Atsign’s Core Technology (a.k.a. Control Plane)

  1. Addressability Atsign’s core technology uses identifiers which replace the need to manage IP addresses. If you remember the atSign (Atsign’s version of an address), you can look up the IP address and port in the atDirectory which manages this information for you.

  2. Reachability Atsign’s core technology provides each device with its own microservice which makes it reachable from anywhere on the Internet.

  3. No open ports (no network attack surface) on the device Connections are always made from the device to the microservice, meaning that no ports ever need to be opened on devices using this technology.

  4. End-to-end encrypted Information is automatically encrypted on the edge devices before it is sent over Atsign’s control plane.

  5. Zero Trust Atsign’s technology is designed so that cryptographic keys are only stored on the edge device. No third party or intermediary ever possesses the decryption keys which are required to access the information. You don’t need to trust any of the microservices, because they never see information in the clear.

How SSH No Ports uses Atsign’s Control Plane & Policy Plane

Planes of the atPlatform
  1. @client makes a request to @relay for two listening TCP/IP ports

  2. @client contacts @server to get status and capabilities

  3. @server responds if @client is permitted to connect, permission is either given locally or via @policy

  4. @client derives a new ephemeral AES 256bit key and sends the key along with the IP/DNS name and one of the ports it received from @relay plus the requested remote host:service

  5. @server confirms that @client is allowed to connect and to the service requested either locally or via @policy. If permitted, then @server makes a TCP/IP connection to @relay on the specified port and authenticates

  6. @client makes a connection to @relay on the other port and authenticates

  7. @relay then relays the data between the two TCP connections @relay does not have the AES key so cannot "see" the encrypted dataflow

  8. @client listens on the localhost interface of the client and encrypts any connections made to it with the ephemeral AES key from stage 4

  9. @server connects the to the required TCP/IP service requested in stage 5 and then encrypts the connection and forwards on to @relay

  10. At this point a client application connects to the localhost interface on the client on the requested port and any data is encrypted and passed via @relay and on to @server then on to the listening service.
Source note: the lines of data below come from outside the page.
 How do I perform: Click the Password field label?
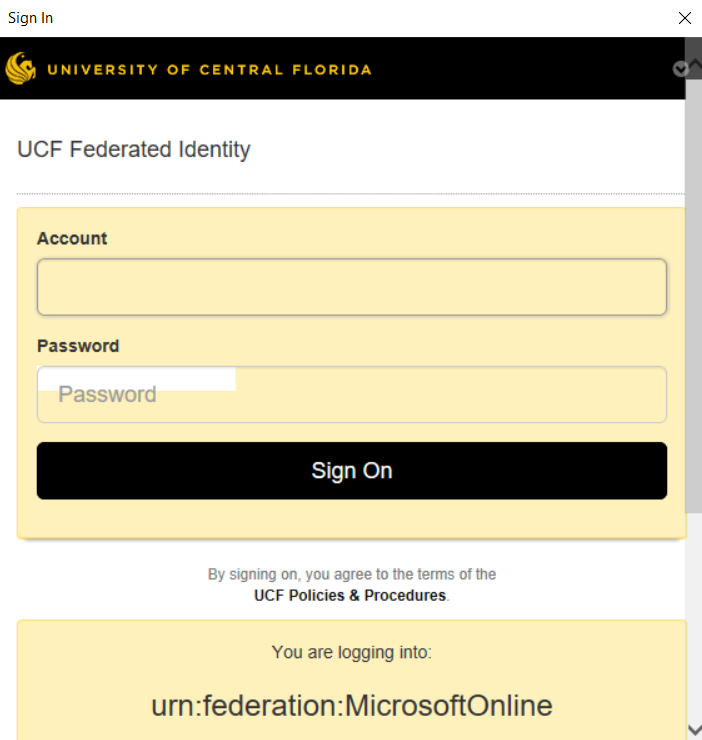tap(78, 346)
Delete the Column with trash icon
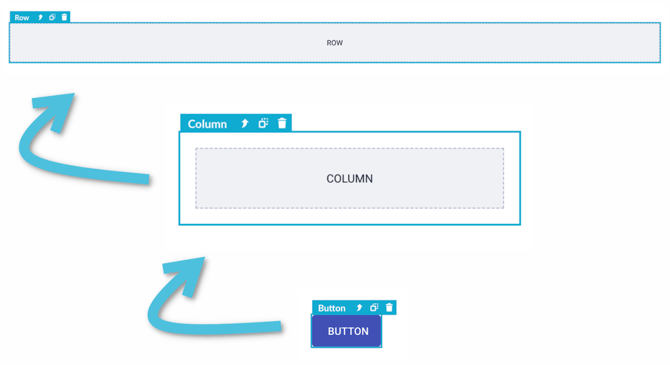Screen dimensions: 670x365 (x=282, y=123)
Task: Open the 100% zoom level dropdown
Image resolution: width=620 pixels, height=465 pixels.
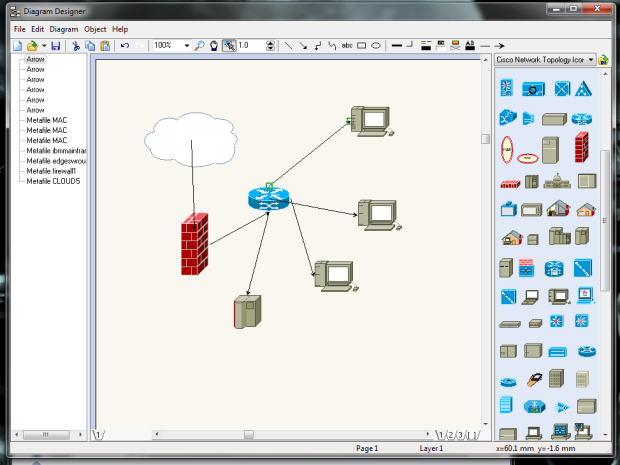Action: (x=186, y=46)
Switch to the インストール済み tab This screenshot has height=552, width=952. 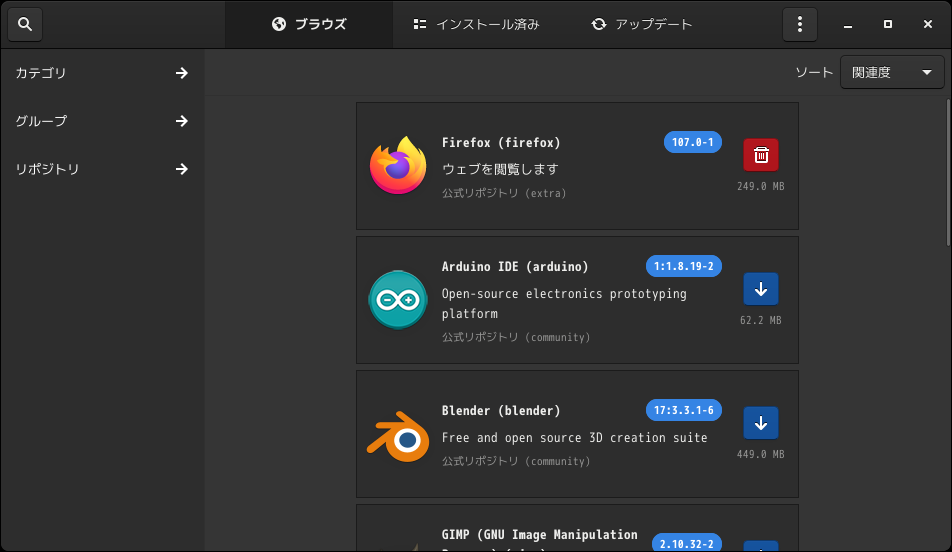(477, 24)

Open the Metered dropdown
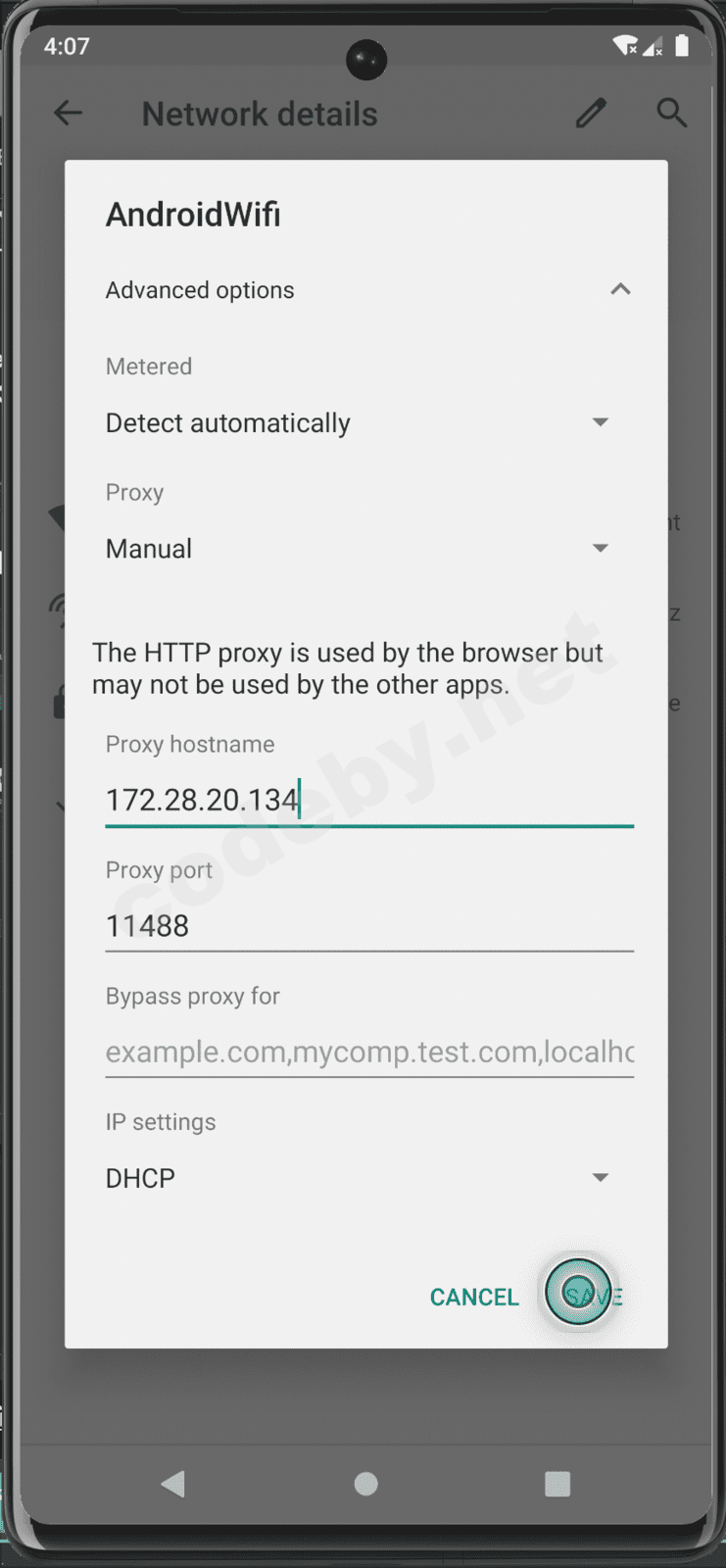tap(359, 422)

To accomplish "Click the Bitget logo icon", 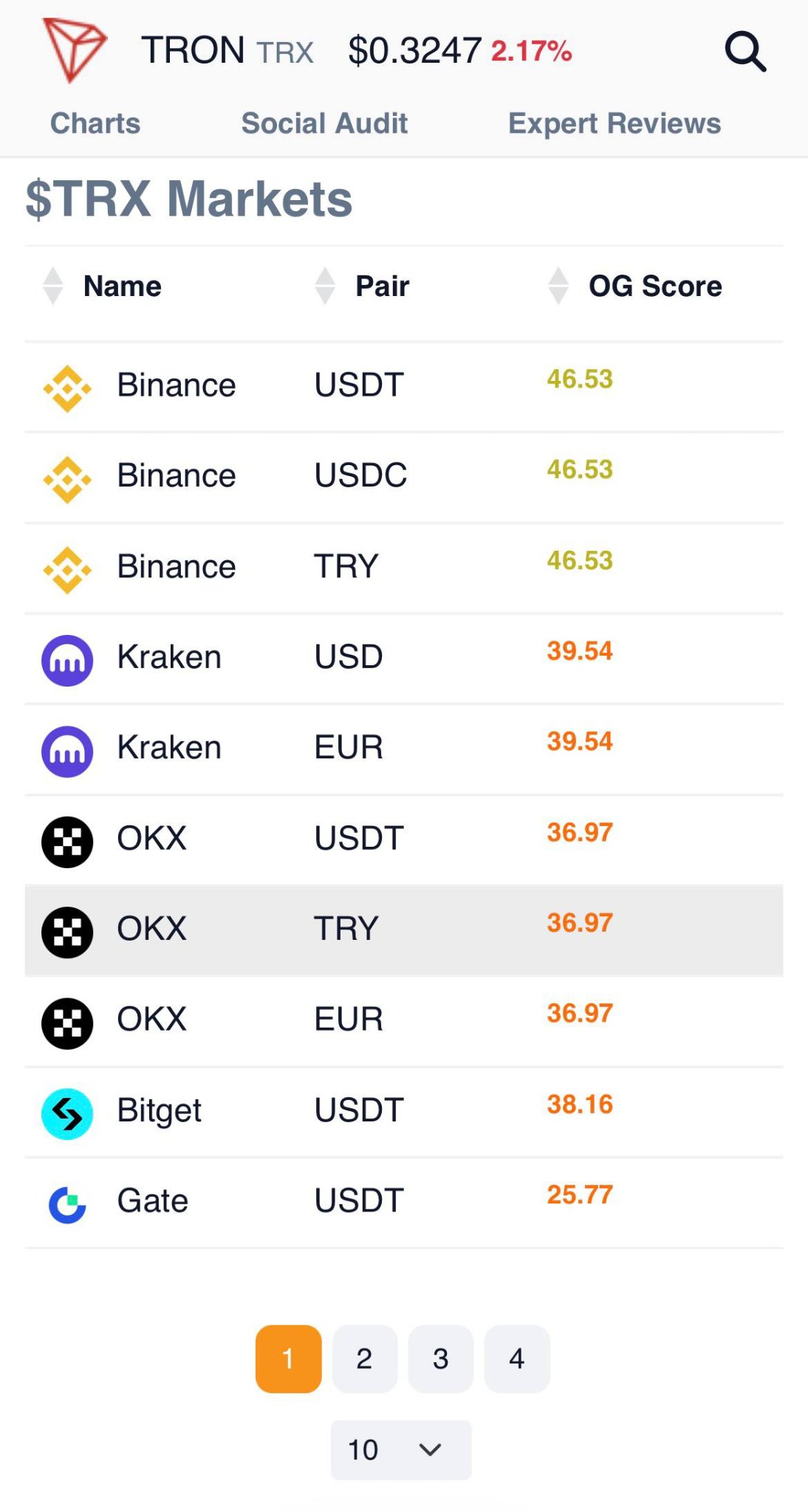I will pyautogui.click(x=67, y=1113).
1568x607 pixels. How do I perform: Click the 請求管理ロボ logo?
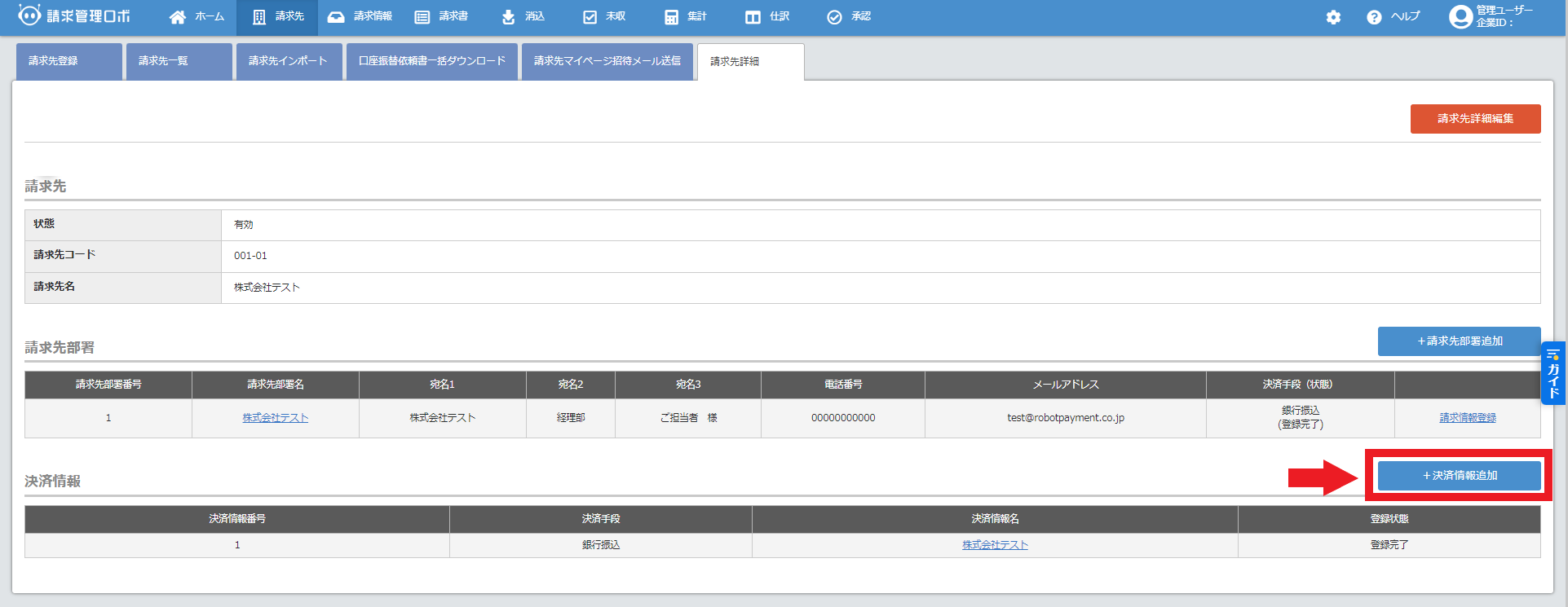74,16
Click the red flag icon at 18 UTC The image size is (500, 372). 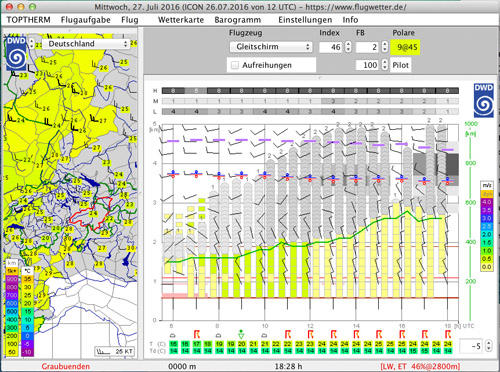coord(448,334)

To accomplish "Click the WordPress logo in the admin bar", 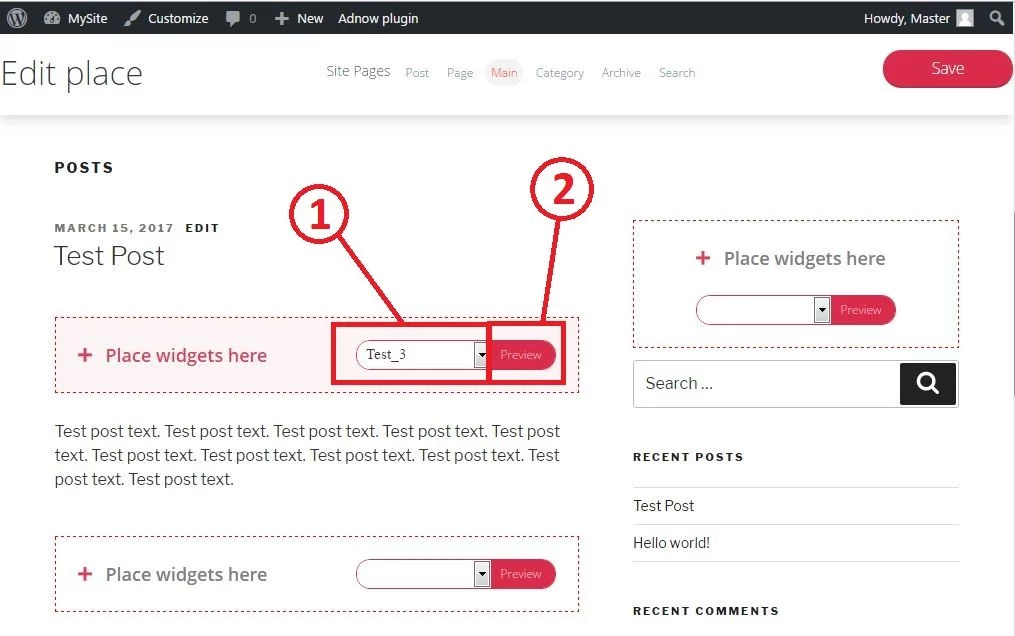I will click(16, 17).
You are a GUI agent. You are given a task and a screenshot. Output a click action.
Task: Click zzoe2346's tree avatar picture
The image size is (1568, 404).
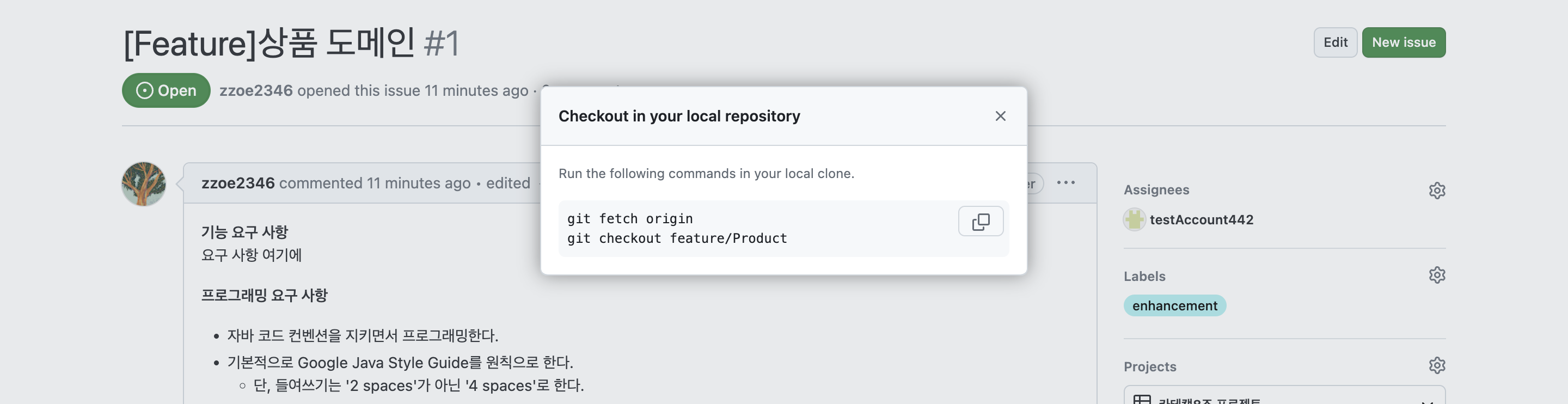click(144, 183)
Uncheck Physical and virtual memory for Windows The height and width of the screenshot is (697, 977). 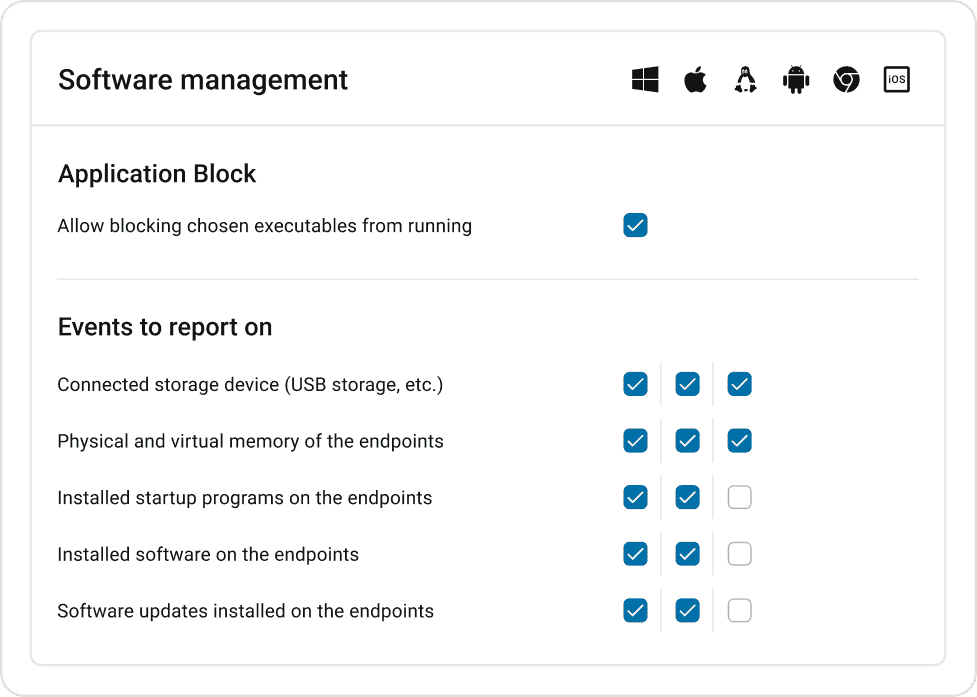click(x=635, y=441)
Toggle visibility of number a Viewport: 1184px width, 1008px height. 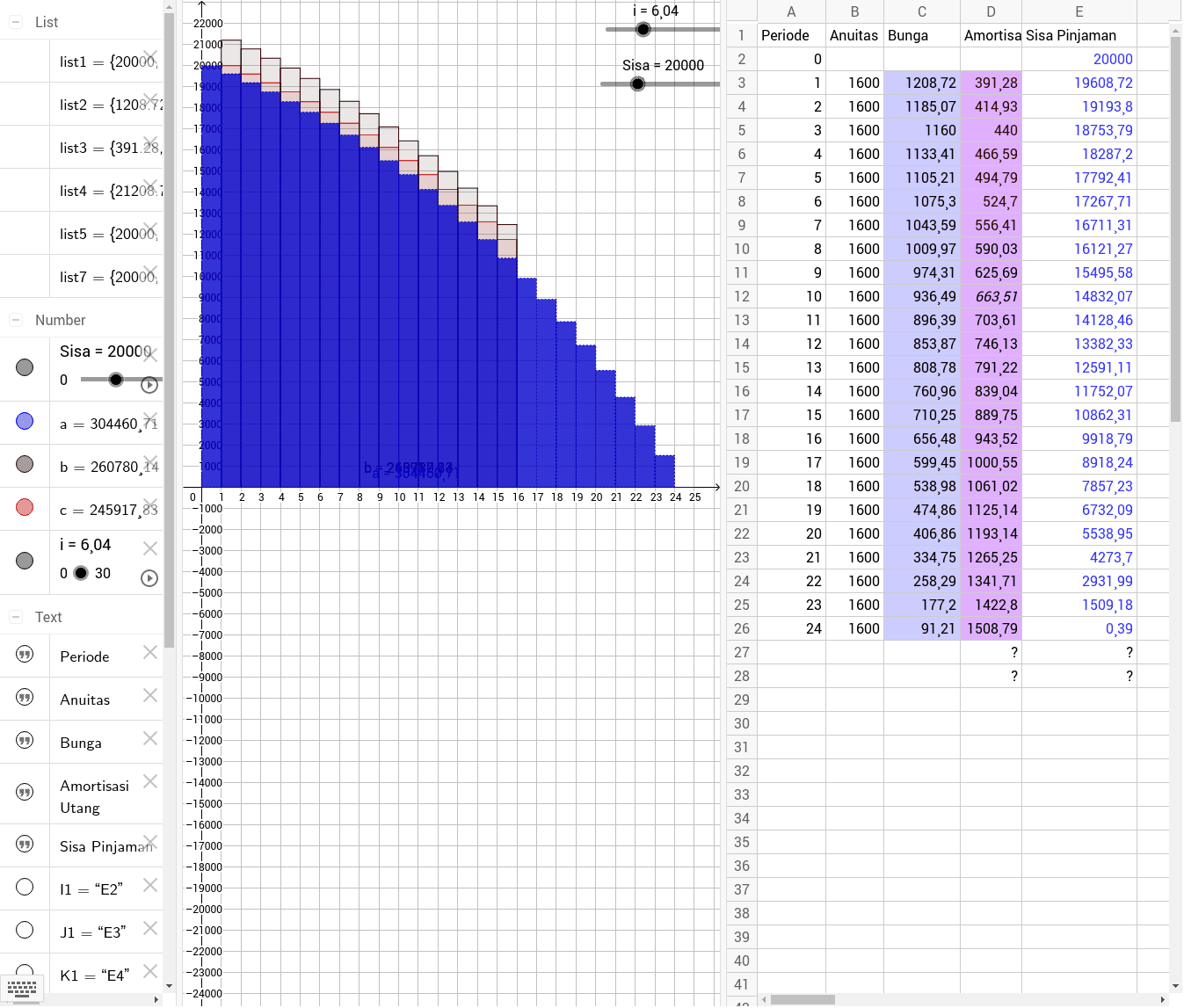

If the service requested by @client was SSH on @server for example. The ssh command would be directed to locahost on @client and yet in fact that connection would be forward to the sshd daemeon on @server, via the outbound connections to @relay.

This handshake takes a few seconds to make but once established the connection is near real time. You can see the handshake happening as you use the sshnp or the npt commands and if you what to see more details then, add the -v flag.